Your answer must be every line of the data that contains "Suzuki".

== DATA RECORDS ==

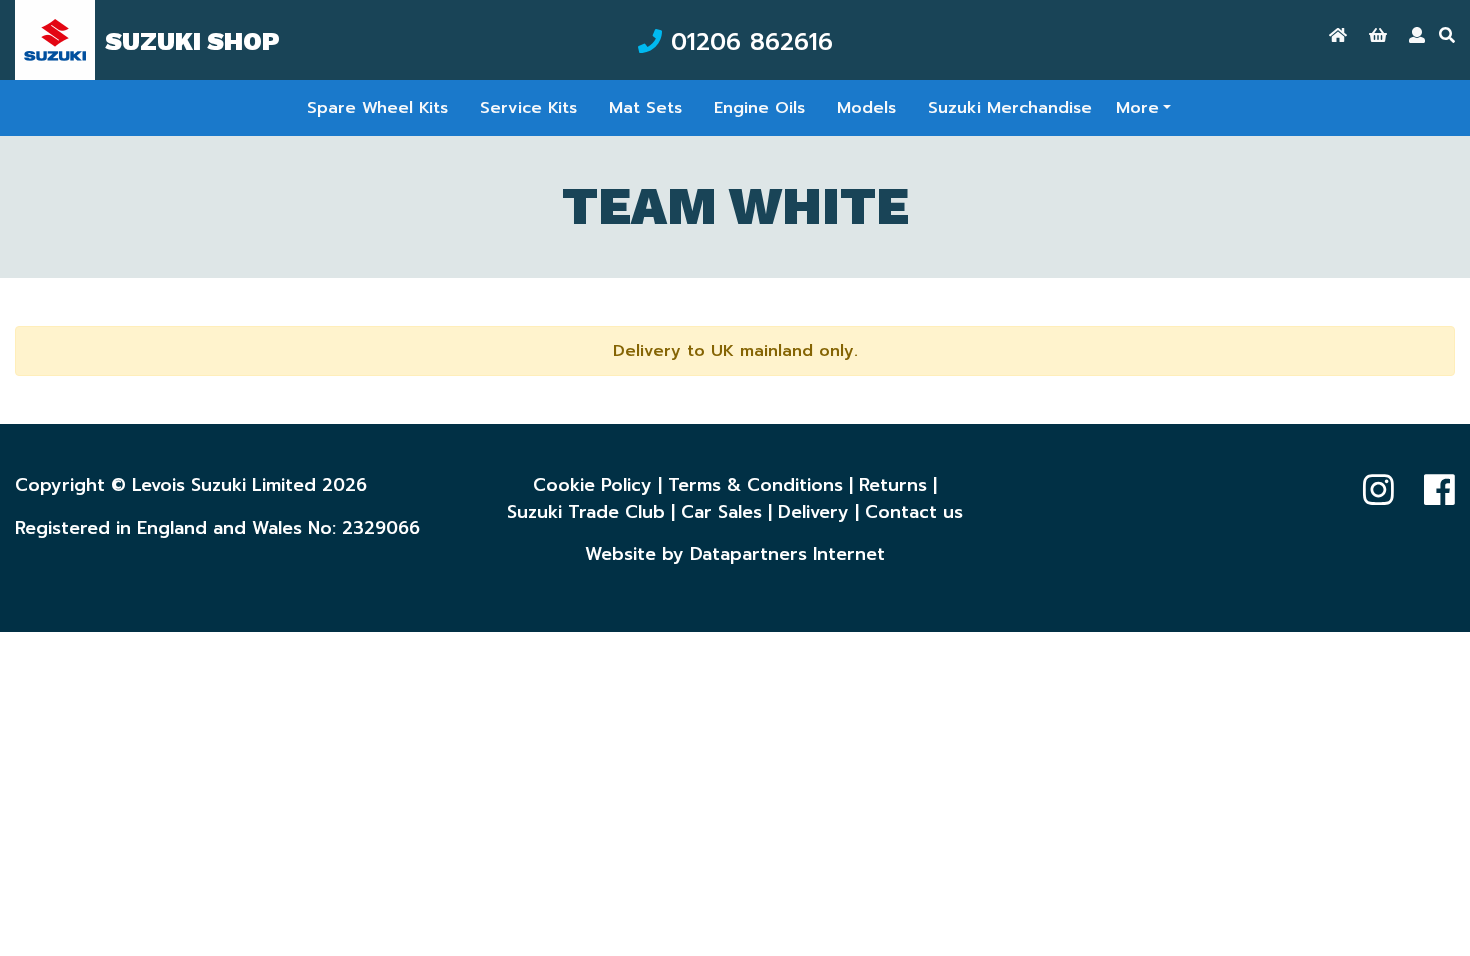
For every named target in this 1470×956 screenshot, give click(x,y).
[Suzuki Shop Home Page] (1338, 36)
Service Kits (528, 108)
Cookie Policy (592, 485)
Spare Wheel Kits (377, 108)
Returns (893, 485)
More (1137, 108)
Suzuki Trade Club (586, 512)
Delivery (813, 512)
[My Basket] (1378, 36)
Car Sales (721, 512)
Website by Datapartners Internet (735, 554)
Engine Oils (759, 108)
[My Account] (1417, 36)
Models (866, 108)
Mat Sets (645, 108)
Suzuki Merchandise (1010, 108)
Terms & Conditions (755, 485)
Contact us (914, 512)
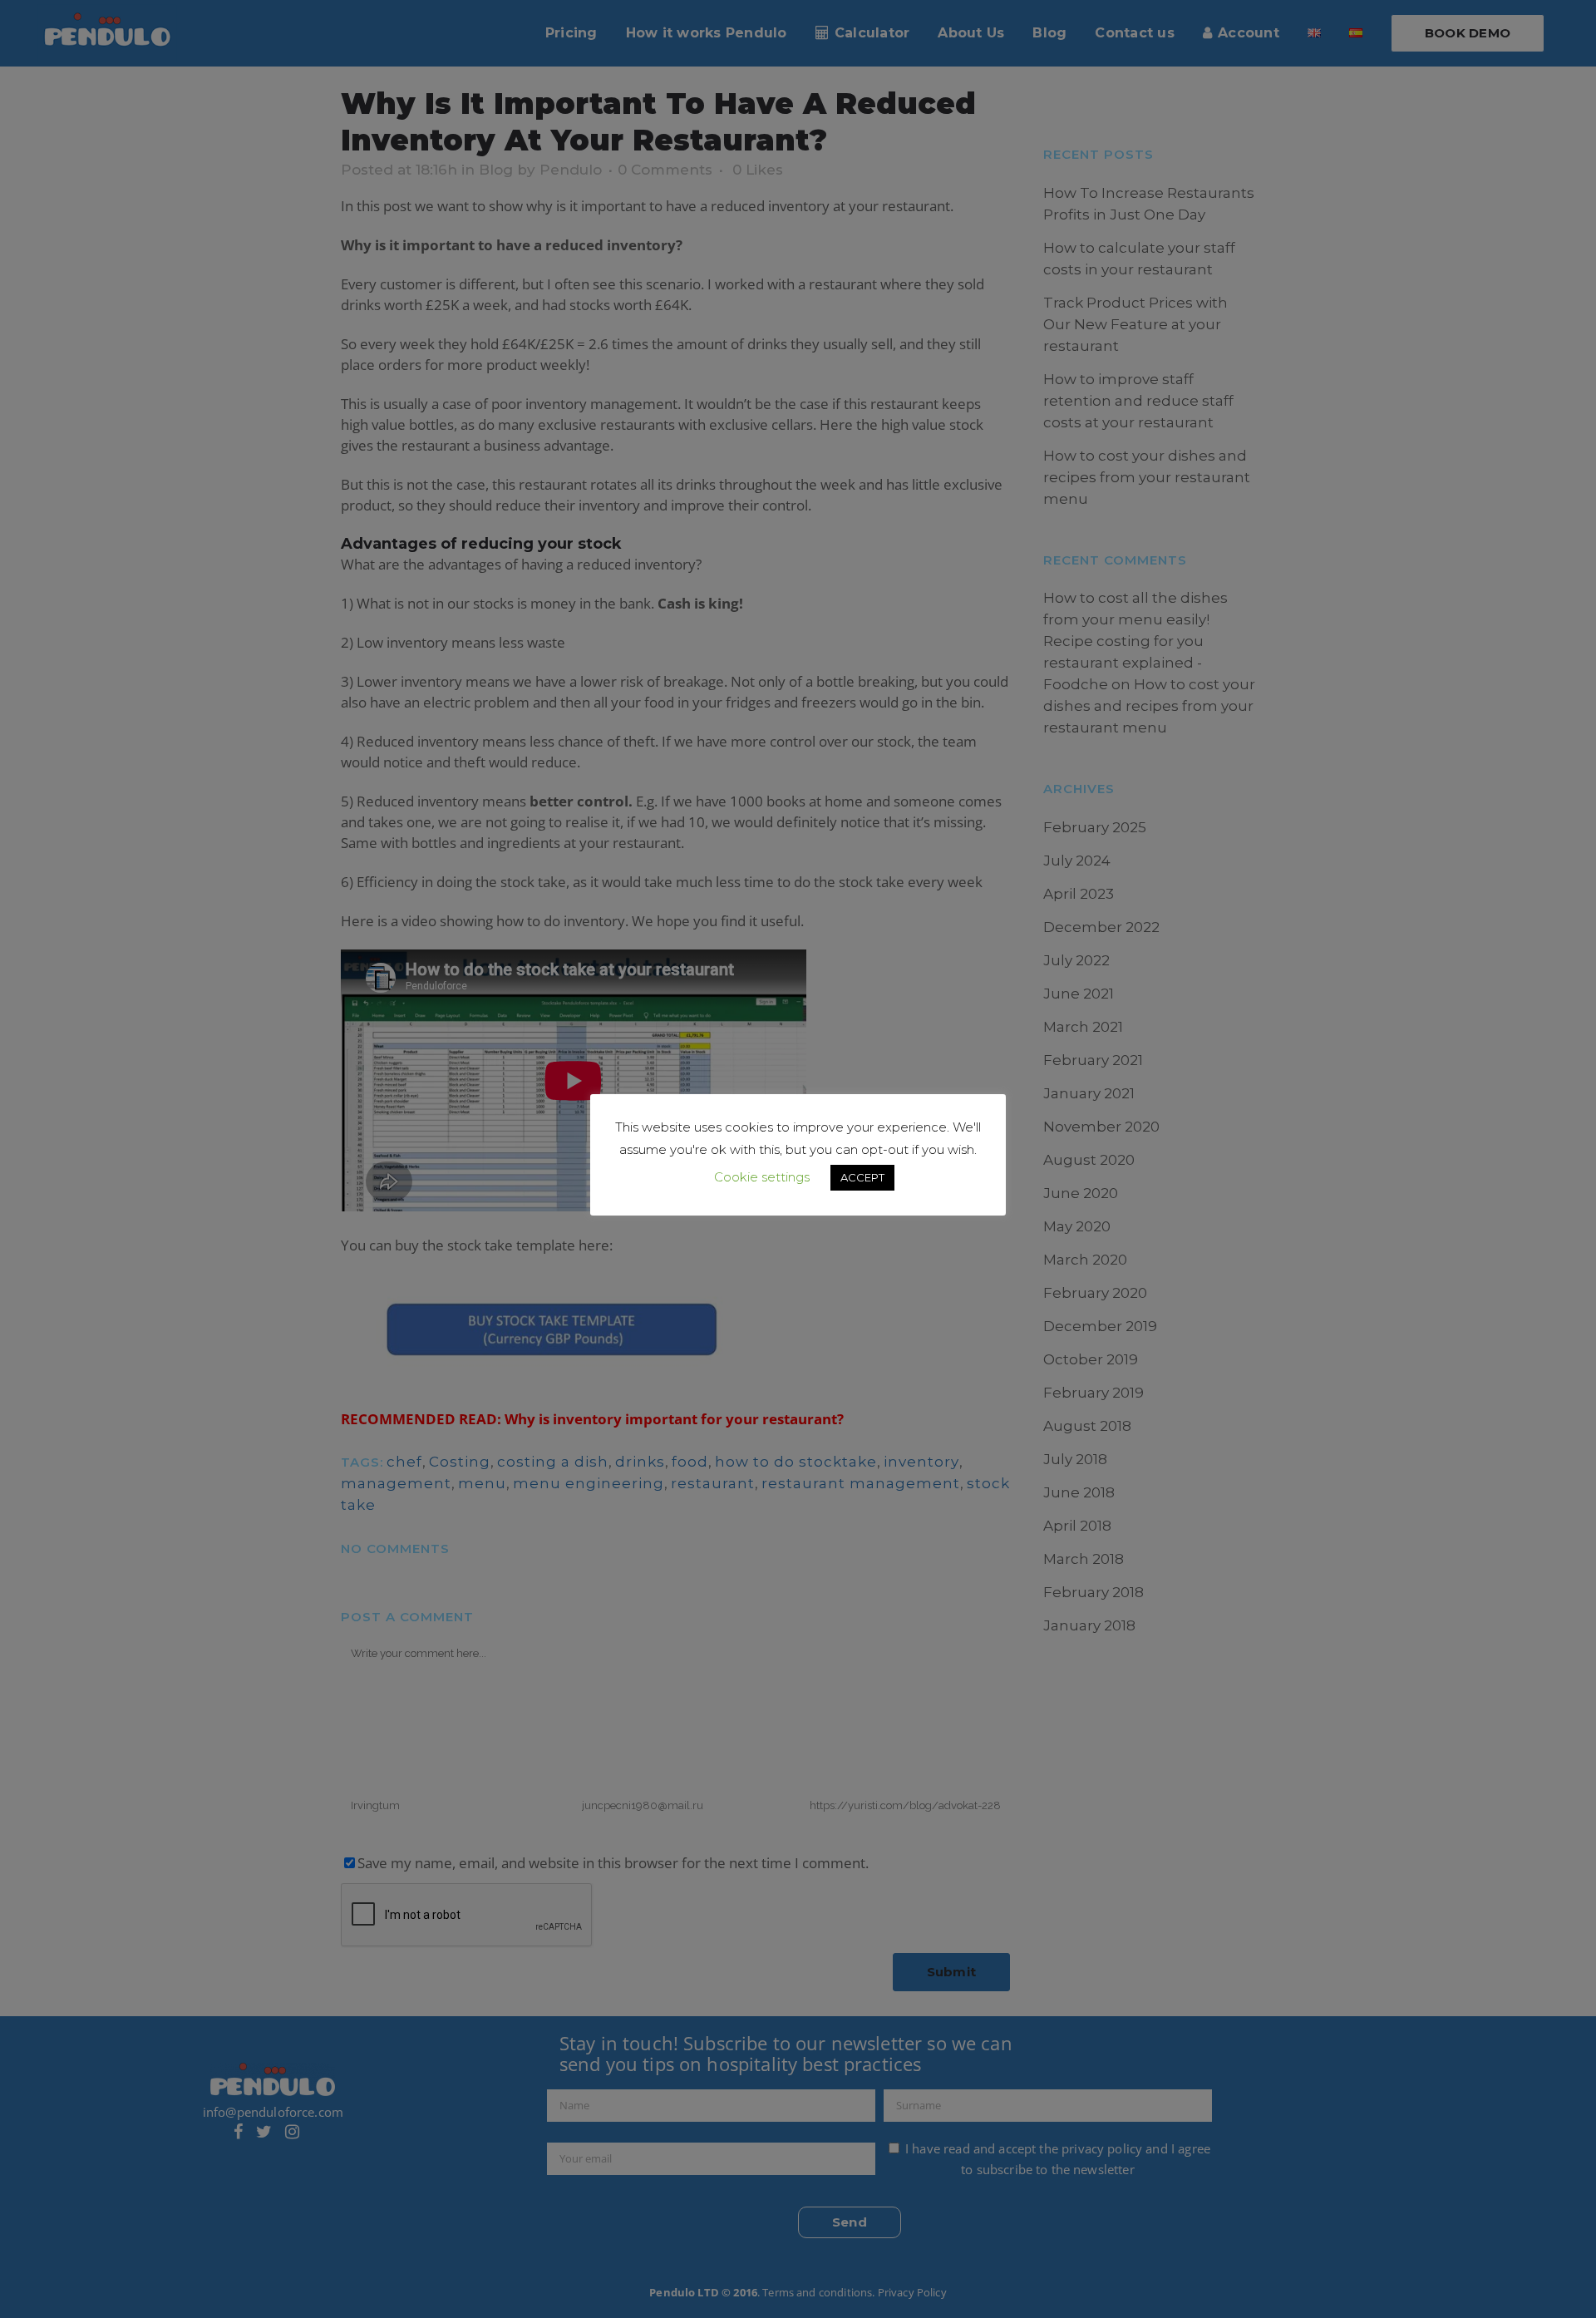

===

> TASK RESULT:
[Suzuki Shop Home Page] (1338, 36)
Suzuki Trade Club (586, 512)
Suzuki Merchandise (1010, 108)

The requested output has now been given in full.